**** Provided passage ****

Kosovo Courts Maximize Efficiency

Speeches Shim

Tuesday, July 21, 2020
Case screening process
USAID Justice System Strengthening Program (DPI Millennium)

Before USAID’s Justice System Strengthening program (JSSP), courts in Kosovo accepted cases without doing a basic validity check to ensure that all core documents were included before filing.  This led to many cases being stuck in courts for years, only to be returned later for lack of documents or payment of the court fee, causing significant delays in access to justice for Kosovo’s citizens.  To address this, USAID, introduced a screening process to maximize efficiency, where clerks now screen each individual case to ensure that all requirements are met before assigning a case number, while incomplete cases are returned to litigants for completion.

**** Data extract ****

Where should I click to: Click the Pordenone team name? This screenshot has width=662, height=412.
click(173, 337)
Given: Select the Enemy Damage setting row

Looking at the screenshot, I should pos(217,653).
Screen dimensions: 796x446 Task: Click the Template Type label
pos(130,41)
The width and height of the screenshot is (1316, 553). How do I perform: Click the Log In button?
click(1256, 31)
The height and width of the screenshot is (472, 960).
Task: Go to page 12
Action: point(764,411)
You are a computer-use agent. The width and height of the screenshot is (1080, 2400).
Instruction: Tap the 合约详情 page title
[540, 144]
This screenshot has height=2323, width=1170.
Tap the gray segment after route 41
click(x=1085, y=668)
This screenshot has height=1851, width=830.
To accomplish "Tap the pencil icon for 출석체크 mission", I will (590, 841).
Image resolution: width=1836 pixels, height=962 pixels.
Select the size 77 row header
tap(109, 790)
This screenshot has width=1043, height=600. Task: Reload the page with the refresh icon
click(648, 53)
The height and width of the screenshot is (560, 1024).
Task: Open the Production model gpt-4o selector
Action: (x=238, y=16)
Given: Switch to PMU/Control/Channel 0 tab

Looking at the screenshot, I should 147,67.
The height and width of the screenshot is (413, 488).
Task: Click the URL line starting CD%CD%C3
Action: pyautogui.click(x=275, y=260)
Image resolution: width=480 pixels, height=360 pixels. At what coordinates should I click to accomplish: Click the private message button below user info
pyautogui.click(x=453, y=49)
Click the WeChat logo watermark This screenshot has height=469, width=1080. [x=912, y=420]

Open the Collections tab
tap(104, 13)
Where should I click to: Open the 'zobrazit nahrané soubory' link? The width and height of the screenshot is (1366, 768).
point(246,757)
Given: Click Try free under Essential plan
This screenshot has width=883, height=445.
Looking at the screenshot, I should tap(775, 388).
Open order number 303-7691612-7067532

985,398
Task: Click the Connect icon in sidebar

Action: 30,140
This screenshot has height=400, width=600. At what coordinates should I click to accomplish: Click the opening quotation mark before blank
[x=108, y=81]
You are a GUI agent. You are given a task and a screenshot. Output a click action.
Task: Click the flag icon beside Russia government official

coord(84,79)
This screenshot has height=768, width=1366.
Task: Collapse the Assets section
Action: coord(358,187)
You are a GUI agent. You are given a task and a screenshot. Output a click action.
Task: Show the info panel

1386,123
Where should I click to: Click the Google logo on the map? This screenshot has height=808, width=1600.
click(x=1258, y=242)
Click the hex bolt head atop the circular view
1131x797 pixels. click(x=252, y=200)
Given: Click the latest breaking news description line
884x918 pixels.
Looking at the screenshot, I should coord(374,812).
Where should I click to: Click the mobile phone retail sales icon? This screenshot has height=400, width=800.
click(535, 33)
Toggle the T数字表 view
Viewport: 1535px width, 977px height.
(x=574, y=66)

****

■ Actions to take:
a - Reproduce the Kosovo court screening text from "Kosovo Courts Maximize" to "litigants for completion.", substituting "court staff" for "clerks".
b - Resume the Kosovo court screening text after its final sentence and keep writing it.

■ Replies:
a -
Kosovo Courts Maximize Efficiency

Speeches Shim

Tuesday, July 21, 2020
Case screening process
USAID Justice System Strengthening Program (DPI Millennium)

Before USAID’s Justice System Strengthening program (JSSP), courts in Kosovo accepted cases without doing a basic validity check to ensure that all core documents were included before filing.  This led to many cases being stuck in courts for years, only to be returned later for lack of documents or payment of the court fee, causing significant delays in access to justice for Kosovo’s citizens.  To address this, USAID, introduced a screening process to maximize efficiency, where court staff now screen each individual case to ensure that all requirements are met before assigning a case number, while incomplete cases are returned to litigants for completion.

b -
The case screening process is a direct result of USAID’s three-year pilot program to help officials screen more than 6,900 cases at Kosovo’s Basic Courts and the Court of Appeals.  As a result, the monthly case clearance rate in the pilot courts improved by an average of 11 percent. The resounding success of USAID’s pilot program spurred the Kosovo Judicial Council to institute case screening throughout Kosovo’s judicial system in the “Regulation on Organization and Internal Activity of the Courts” adopted last week.  

When the coronavirus pandemic reached Kosovo in mid-March, USAID through the Justice System Strengthening Program adapted their case-screen training program to move online.  A transition plan is currently in progress to transfer case screening practices from USAID activity staff to court staff through peer-to-peer training.  So far, 16 clerks from Kosovo’s courts have undergone training.  USAID will implement a follow-up virtual training for all 120 of Kosovo’s court clerks in July and will begin monitoring case screening implementation throughout Kosovo’s judicial system.